Note: I wrote this years ago…I want to change it, but I don’t know what exactly I want to change, so I have left it as it is, and perhaps my muse will relent…

 

she sat clumsily against the grimy brick wall
staring straight ahead to avoid my sharp glance
her hair lay greasy and plastered to her face
dark and congealed like tarrish glue
lazily her hand lay open to catch the piercing needles from above
sighing i sat aside her
defiant to remain as wordless as she
to stay still as icyness wetted my clothes
even as the torrent of freezy drops
snaked down my goose-pimpled neck
she lay her head calmly upon numb shoulder
and slid heavily into sitter’s lap
upon her flustered face
stared two crimson-stained eyes
cheeks a blush
lips parted in scarlet
hued tears had lay upon eyelashes
and run rivulets upon her rosy-pale face
cherried were her hands
all sticky with sweet iron scent
she lay there refusing to utter a word more
almost but never….no never her…almost less a little of life
she lay in my drizzle laden arms
drenched in rain and red…

Found out…

I have been found out…

pathetic there i stand too defeated to even try to remember

how upright i stood.

How every one of your innocent encouragements were in vain

nothing was to match my ego

revelling in all its undeserved glory.

The extent of your pity stings me, needles me, rips me apart

how cruel that this pain is not rescuingly fatal

it stays so that i must endure your forced praise.
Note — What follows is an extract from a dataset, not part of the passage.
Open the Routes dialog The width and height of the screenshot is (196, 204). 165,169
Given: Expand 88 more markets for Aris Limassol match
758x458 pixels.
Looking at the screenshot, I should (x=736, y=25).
Every bit of expectation and attention

that which let me gloat

and simper in all smugness

now causes to wrench slowly the very heart that burst with pride.

Your eyes too deep they are

they see too much in me…

i cannot stand how they enter and see
yet fail to acknowledge

but acknowledged it stays
within the very wavering of your glance

The very silence that falls when you ask and i stay soundless

soundless so that you may hear the screams of humiliation that rack me within

as you continue to wipe away tears that i cannot touch

let its vain salt burn the very face that is unable to utter Truth.